> _Extract_:
════════════════

Data

BEDLAN has created a data collection including multidisciplinary data from the Uralic language speaker area. It includes basic vocabulary with cognate (correlate) coding and loan word information (UraLex), typological data (UraTyp, which is part of Grambank), geospatial data of language speaker areas and interdisciplinary georeferred data (environment, archeology), as well as Finnish dialect data from 100 yrs ago, travel effort database (spatial data), archaeological artefact data and cultural and ecological data. These all form a collection called Uralic Trove, UraLaari. The last submitted version of the data collection description is here (with links to the published data).

BEDLAN is committed to making the data used for our analyses freely available to the academic community, so that our findings can replicated and extended. The Data page will be updated hopefully soon, but please check the links from the UraLaari ms.

Published

UraTyp, Uralic typological data

UraTyp is a collaboration with UTU, University of Tartu (UT) and Uppsala University.

════════════════

> _Data provided_:
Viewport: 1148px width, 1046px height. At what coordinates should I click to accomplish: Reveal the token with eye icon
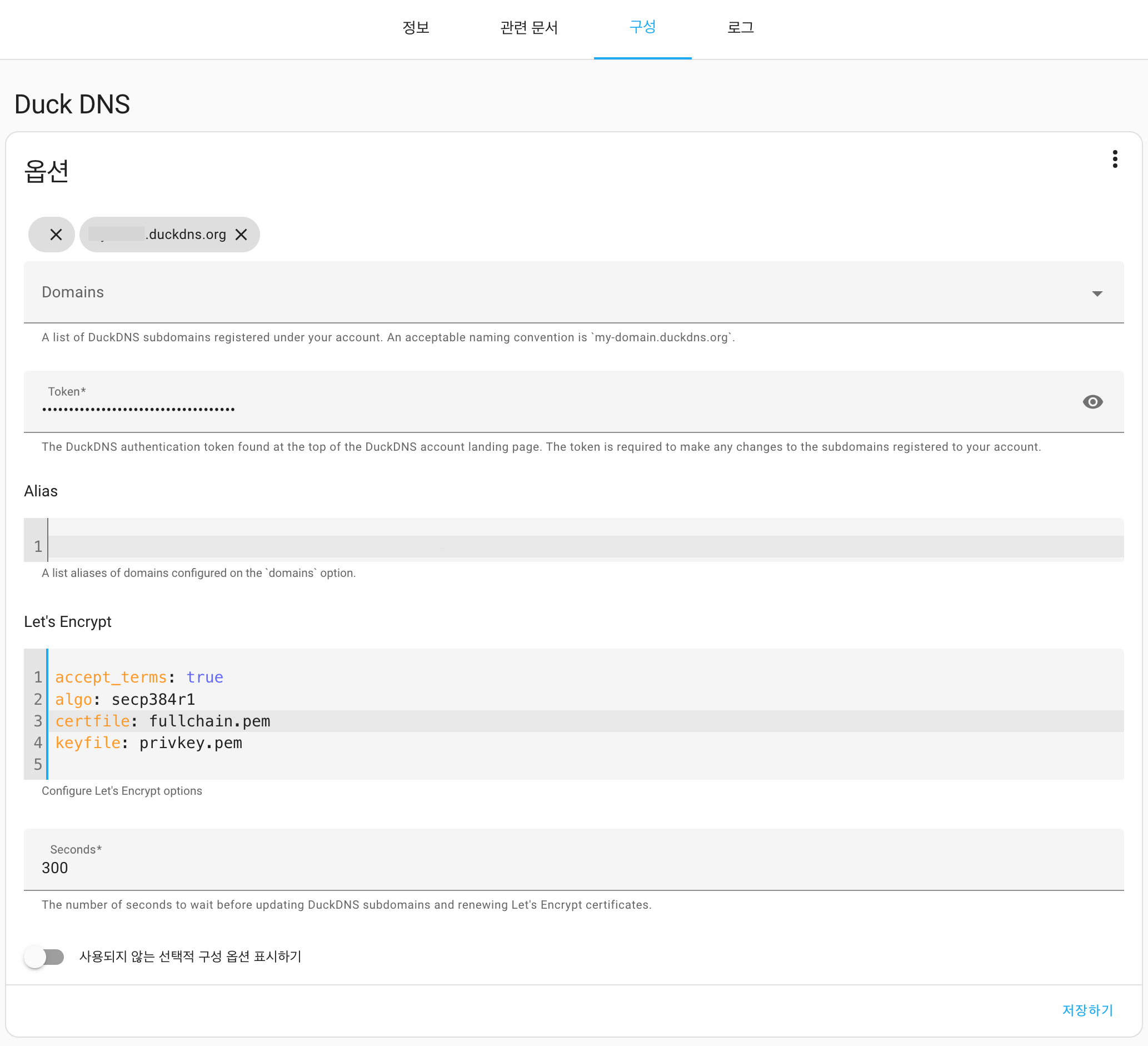pos(1092,402)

════════════════

> _Exercises_:
- A) On the BEDLAN page, which institutions does UraTyp collaborate with?
- B) Turn the paragraph of the BEDLAN page that opens with "BEDLAN has created a data collection" into a short list that keeps its main facts.
- C) Carry the BEDLAN page on from its final sentence.

> _Responses to the tasks_:
- A) UTU, University of Tartu (UT) and Uppsala University.

- B)
- BEDLAN has built a multidisciplinary collection from the Uralic language speaker area, called Uralic Trove (UraLaari).
- It contains:
  - basic vocabulary with cognate coding and loan word information (UraLex)
  - typological data (UraTyp, part of Grambank)
  - geospatial data of language speaker areas and interdisciplinary georeferred data (environment, archeology)
  - Finnish dialect data from 100 years ago
  - a travel effort database (spatial data)
  - archaeological artefact data
  - cultural and ecological data
- The last submitted version of the collection's description, with links to the published data, is available.

- C)
The version 1.0 consists of 35 Uralic languages and a total of 360 features, mainly covering the levels of morphology, syntax, and phonology. The features belong to two different datasets: 195 features’ definitions originate from the Grambank (GB) database, developed for comparison of world language typology (to be released soon for word languages), whereas 165 features (UT) have been designed specifically to describe the typological variation within the Uralic language family.

UraTyp 2.0, coordinated by Miina Norvik, UT, will include examples, more languages and even data from Uralic neighbours (with focus on the North Eurasian languages also present in Grambank data).

The launching paper and documentation Norvik et al. 2022

Dataset in Zenodo

User interface Uralic Areal Typology Online

More about the background of the UraTyp and in Finnish.

UraLex basic vocabulary dataset (v2.0)

UraLex is a dataset consisting of lexical reflexes of 313 meanings from 26 Uralic languages. Most of the meanings originate from standardized basic vocabulary lists. The lexical reflexes are accompanied by multistate characters that represent their historical relationships.

The new 2.0 version of UraLex (released May 21, 2021) adds loanword information related to the lexical reflexes.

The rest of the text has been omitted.